→ **Passage to read**
****
Although Gallagher is attributing the outrage to a misunderstanding, Kotaku reports that this press release directly contradicts statement made during an interview by executive producer Ron Rosenburg last week:

RON: “And then what happens is her best friend gets kidnapped, she gets taken prisoner by scavengers on the island. They try to rape her, and-”

KOTAKU: “They try to rape her?”

RON: “She’s literally turned into a cornered animal. And that’s a huge step in her evolution: she’s either forced to fight back or die and that’s what we’re showing today.”

To be clear: a member of the Crystal Dynamic team stated that scavengers “try to rape her” and in response to being asked to clarify that point, stated that “she’s either forced to fight back or die.” This hardly seems like a statement that was misunderstood and taken out of context. Furthermore, regardless of whether we are calling it an attempted rape, sexual assault, or a “threatening undertone,” in the aforementioned trailer, a man makes a movement toward Lara Croft’s hips in a way that simultaneously threatens her life and conveys sexual assault. Call it whatever you’d like, that is sexual violence.
****
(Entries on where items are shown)

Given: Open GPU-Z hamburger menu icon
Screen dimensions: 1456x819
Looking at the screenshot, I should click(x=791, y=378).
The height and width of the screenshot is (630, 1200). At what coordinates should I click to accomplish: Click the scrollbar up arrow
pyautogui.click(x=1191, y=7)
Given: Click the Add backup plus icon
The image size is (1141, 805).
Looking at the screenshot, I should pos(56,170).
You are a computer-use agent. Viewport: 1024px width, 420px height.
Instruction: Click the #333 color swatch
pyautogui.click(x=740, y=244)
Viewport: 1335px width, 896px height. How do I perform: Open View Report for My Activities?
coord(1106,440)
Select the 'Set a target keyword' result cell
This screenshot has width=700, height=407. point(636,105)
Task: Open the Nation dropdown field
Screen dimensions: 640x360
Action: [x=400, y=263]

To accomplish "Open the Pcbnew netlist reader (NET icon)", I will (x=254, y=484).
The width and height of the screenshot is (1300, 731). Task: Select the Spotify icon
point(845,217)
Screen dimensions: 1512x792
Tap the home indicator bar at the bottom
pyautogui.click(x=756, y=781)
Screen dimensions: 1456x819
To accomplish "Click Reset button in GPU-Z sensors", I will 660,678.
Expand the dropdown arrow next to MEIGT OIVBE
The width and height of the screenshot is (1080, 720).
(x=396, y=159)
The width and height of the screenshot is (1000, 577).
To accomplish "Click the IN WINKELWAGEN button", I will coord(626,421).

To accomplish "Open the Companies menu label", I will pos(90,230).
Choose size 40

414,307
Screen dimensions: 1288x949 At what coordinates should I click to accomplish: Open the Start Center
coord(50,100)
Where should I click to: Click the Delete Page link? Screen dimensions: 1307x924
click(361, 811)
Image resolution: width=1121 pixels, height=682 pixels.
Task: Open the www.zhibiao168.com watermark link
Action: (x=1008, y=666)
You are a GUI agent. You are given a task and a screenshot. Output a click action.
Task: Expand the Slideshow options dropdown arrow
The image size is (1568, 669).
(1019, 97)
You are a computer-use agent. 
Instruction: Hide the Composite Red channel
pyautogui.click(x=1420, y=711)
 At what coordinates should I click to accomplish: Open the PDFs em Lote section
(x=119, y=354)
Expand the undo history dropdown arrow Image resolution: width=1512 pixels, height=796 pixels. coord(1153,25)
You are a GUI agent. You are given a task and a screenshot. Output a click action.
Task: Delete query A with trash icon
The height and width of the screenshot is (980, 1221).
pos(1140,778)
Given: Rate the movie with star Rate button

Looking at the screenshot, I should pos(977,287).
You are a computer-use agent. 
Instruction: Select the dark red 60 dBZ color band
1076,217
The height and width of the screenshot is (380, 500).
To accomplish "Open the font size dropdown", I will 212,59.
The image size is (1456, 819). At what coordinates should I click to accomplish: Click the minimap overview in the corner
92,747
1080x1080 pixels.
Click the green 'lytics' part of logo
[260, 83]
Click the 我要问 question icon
****
→ **Tasks for this exercise**
(1) Rewrite the part of the Lara Croft interview passage between "To be clear: a" and "is sexual violence.", inclusive, switching "trailer" to "video".
(2) For each statement, answer yes or no according to the Lara Croft interview passage, and quote the words that decide it.
(a) The executive producer is named Ron Rosenburg.
(b) Kotaku reports that the press release agrees with what was said in the interview.
(c) Gallagher attributes the outrage to a misunderstanding.
(3) According to the Lara Croft interview passage, who takes Lara prisoner?

→ **Written answers**
(1)
To be clear: a member of the Crystal Dynamic team stated that scavengers “try to rape her” and in response to being asked to clarify that point, stated that “she’s either forced to fight back or die.” This hardly seems like a statement that was misunderstood and taken out of context. Furthermore, regardless of whether we are calling it an attempted rape, sexual assault, or a “threatening undertone,” in the aforementioned video, a man makes a movement toward Lara Croft’s hips in a way that simultaneously threatens her life and conveys sexual assault. Call it whatever you’d like, that is sexual violence.

(2)
(a) Yes: "executive producer Ron Rosenburg"
(b) No: "this press release directly contradicts statement made during an interview"
(c) Yes: "Gallagher is attributing the outrage to a misunderstanding"

(3) Scavengers on the island.